"Sun, Hui" <[email protected]> writes:

> Thanks Jed. It converges now. With a 32 by 32 grid, it takes 3.1076 seconds 
> on 8 cores and 7.13586 seconds on 2 cores. With a 64 by 64 grid, it takes 
> 18.1767s and 55.0017s respectively. That seems quite reasonable. 
>
> By the way, how do I know which matrix solver and which preconditioner is 
> being called? 

-ksp_view (or -snes_view, which includes the same information once per 
nonlinear solve).

> Besides, I have another question: I try to program finite difference
> for 2D Stokes flow with Dirichlet or Neumann bdry conditions, using
> staggered MAC grid.
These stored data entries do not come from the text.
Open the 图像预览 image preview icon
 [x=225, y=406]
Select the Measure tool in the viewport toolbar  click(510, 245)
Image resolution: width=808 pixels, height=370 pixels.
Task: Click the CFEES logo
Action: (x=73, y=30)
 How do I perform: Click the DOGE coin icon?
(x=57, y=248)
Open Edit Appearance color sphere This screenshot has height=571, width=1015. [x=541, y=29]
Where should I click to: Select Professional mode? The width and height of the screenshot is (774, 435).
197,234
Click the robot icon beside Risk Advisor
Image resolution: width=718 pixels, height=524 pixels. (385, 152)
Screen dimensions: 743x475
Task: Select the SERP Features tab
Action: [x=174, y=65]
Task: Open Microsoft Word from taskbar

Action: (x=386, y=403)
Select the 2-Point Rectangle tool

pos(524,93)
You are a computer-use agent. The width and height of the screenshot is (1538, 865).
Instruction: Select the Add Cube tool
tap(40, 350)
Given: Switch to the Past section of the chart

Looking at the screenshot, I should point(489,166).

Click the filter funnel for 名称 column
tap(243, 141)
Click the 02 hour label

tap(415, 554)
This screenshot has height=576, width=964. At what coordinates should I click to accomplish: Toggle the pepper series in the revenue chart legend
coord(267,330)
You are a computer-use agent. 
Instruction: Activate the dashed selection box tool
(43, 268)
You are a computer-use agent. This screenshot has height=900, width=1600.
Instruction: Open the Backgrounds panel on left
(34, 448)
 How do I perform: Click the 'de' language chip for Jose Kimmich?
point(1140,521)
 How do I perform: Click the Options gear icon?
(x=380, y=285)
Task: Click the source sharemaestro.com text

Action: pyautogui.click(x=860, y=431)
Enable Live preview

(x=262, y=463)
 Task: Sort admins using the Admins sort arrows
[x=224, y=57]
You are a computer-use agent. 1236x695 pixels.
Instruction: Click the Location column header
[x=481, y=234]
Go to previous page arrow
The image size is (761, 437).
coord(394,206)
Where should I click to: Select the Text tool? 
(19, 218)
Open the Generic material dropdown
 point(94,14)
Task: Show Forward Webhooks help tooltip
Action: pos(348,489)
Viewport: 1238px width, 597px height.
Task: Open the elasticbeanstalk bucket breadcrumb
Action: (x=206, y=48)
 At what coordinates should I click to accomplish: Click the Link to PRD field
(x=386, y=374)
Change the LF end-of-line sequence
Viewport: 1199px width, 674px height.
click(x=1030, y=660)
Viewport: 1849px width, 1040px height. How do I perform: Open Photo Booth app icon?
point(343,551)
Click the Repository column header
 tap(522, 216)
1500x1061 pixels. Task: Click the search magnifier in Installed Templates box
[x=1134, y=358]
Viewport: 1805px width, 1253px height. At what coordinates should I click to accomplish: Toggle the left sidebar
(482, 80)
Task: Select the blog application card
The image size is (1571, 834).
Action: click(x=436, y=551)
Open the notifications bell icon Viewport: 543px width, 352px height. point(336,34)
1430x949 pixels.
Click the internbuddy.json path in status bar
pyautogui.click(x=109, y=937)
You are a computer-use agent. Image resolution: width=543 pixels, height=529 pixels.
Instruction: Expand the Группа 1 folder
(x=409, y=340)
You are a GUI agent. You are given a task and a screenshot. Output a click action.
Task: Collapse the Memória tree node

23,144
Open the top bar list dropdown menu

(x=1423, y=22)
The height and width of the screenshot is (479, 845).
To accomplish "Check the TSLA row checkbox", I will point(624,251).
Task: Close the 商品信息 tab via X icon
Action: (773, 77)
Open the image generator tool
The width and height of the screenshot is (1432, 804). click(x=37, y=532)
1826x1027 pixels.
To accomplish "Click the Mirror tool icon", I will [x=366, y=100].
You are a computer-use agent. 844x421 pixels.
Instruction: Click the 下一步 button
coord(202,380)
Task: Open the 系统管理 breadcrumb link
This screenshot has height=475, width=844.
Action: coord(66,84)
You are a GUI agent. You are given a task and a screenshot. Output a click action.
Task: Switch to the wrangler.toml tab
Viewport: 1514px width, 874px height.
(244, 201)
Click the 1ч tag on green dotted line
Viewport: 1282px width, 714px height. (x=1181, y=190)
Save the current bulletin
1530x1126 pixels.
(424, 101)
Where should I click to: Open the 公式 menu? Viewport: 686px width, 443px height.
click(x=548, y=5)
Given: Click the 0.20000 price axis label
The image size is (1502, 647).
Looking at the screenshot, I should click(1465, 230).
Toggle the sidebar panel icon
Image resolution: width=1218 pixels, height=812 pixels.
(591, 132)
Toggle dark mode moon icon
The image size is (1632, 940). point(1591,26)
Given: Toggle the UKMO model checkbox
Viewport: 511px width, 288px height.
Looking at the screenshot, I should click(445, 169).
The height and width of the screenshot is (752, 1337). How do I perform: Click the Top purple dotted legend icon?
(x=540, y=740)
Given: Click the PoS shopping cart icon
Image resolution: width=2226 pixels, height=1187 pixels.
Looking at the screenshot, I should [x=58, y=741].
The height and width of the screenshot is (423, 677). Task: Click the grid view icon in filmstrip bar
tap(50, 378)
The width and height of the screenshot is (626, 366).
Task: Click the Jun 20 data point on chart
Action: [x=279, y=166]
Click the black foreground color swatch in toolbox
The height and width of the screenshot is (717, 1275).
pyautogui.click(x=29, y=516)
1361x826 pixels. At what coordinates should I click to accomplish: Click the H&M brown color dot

I looked up all the examples in snes, there are
> three stokes flow examples, all of which are finite element. I was
> thinking about naming (i-1/2,j), (i,j-1/2) and (i,j) all as (i,j),
> then define u, v, p as three petscscalers on (i,j), but in that case u
> will have one more column than p and v will have one more row than
> p. If there is already something there in PETSc about MAC grid, then I
> don't have to worry about those details. Do you know any examples or
> references doing that?

What you describe is a common approach.  You set trivial "boundary
conditions" for those silent dofs and otherwise ignore them.